Von David Marousek, Malcolm Zottl und Peter Wagentristl. Erstellt am 13. November 2020 (02:22)
Weiter geht´s. Für Fuad Memcic (BBC Nord Dragonz), Sebastian Koch und Florian Pöcksteiner (beide Güssing/Jennersdorf Blackbirds) geht die Liga-Saison am 21. November weiter.
David Marosuek

Das neue Spitzensport-Konzept bringt für die zehn verbliebenen Vereine der 2. Liga einen deutlichen Mehraufwand, aber auch deutlich bessere Chancen auf ein sportliches Ende der Saison. Die BVZ fragte bei den drei burgenländischen Vertretern aus Eisenstadt, Güssing und Mattersburg nach.

Mattersburg Rocks

Für die Rocks war die entscheidende Frage, wer die verpflichtenden Corona-Tests durchführen würde? Mit dem Sieggrabener Mediziner Stefan Schachner fanden die Mattersburger einen „Klubarzt, der gleichzeitig einen weiteren Schritt zur Professionalisierung des Vereins beiträgt“, freut sich Obmann Corey Hallett: „Ohne ihn wäre das jetzt nicht machbar gewesen.“

Das erste Training als „Spitzensportler“ war für den gestrigen Mittwoch geplant. Die Rocks haben aber ohnehin eine Woche mehr Zeit, um sich auf den Restart vorzubereiten. Denn als nächster Gegner wären die ausgeschiedenen Mistelbach Mustangs am Plan gestanden. „Wir haben gewusst, dass die Saison eine Achterbahn wird. Wir hoffen, dass die Fahrt durch das Spitzensport-Konzept jetzt etwas ebener wird.“

BBC Nord Dragonz

Das Team aus der Landeshauptstadt hat mittlerweile auch die offizielle Freigabe vom Sportministerium und daher grünes Licht von der Gemeinde. Die Dragonz sind damit der einzige Verein, der das Allsportzentrum weiterhin nutzen darf.

„Testen müssen wir nur einmal vor dem Start des Ligabetriebs —  außer es gibt positive Fälle bei uns oder den Gegnern, dann müssen wir in Quarantäne oder uns freitesten“, erklärt Obmann Roland Knor. Im Falle eines negativen Tests dürfen Spieler, die als K1 (Kontaktperson ersten Grades, Anm.) in Quarantäne geschickt werden, vorzeitig wieder trainieren und Matches bestreiten.

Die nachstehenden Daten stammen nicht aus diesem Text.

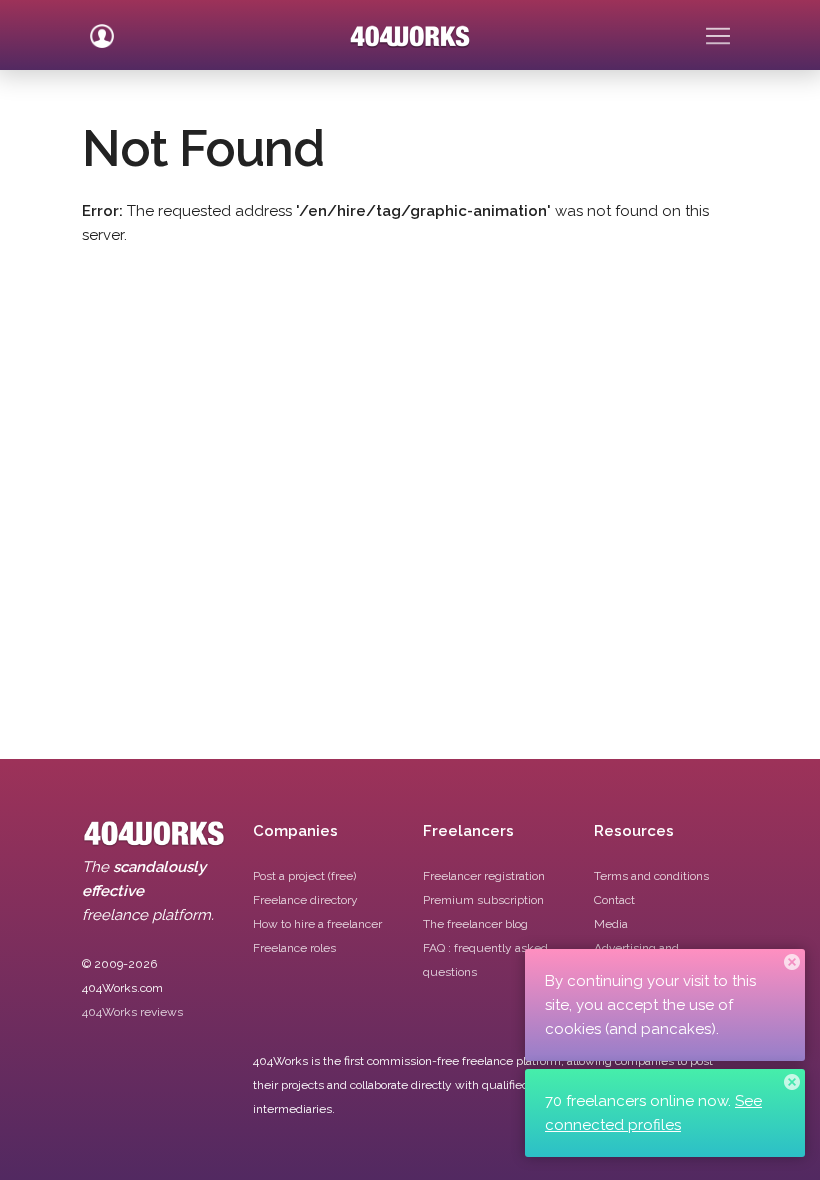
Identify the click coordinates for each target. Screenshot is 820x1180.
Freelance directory (305, 900)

Bei den Tests zeigte sich der BBC Nord zuletzt solidarisch: „Wir haben uns bereits vorbereitet und rechtzeitig Tests besorgt. Einigen anderen Vereinen haben wir nun mit Schnelltests ausgeholfen, damit diese rechtzeitig zu negativen Ergebnissen kommen“, so der oberste Drache zur BVZ.

Güssing-Jennersdorf Blackbirds

Die Blackbirds haben am Dienstagabend wieder das Training aufgenommen. Zuvor wurden alle Spieler durchgetestet. „Wir freuen uns wieder spielen zu dürfen, aber wirtschaftlich ist das nicht leicht“, erklärte Headcoach Daniel Müllner. Dankenswerterweise hätten sich einige Sponsoren bereit erklärt, bei den Tests finanziell unter die Arme zu greifen. Es sei jedoch nicht nur ein finanzieller Aufwand, sondern auch ein organisatorischer.

„Wir wollen unsere Fans jetzt über den Live-stream begeistern“, fasste Müllner zusammen. Bereits am Freitag holen die Güssinger zuhause das Cupspiel gegen KOS Celovec nach. Spielbeginn ist um 19.30 Uhr. Im Falle eines Aufstiegs käme es am Sonntag in Güssing zum Südburgenland-Derby gegen die Oberwart Gunners.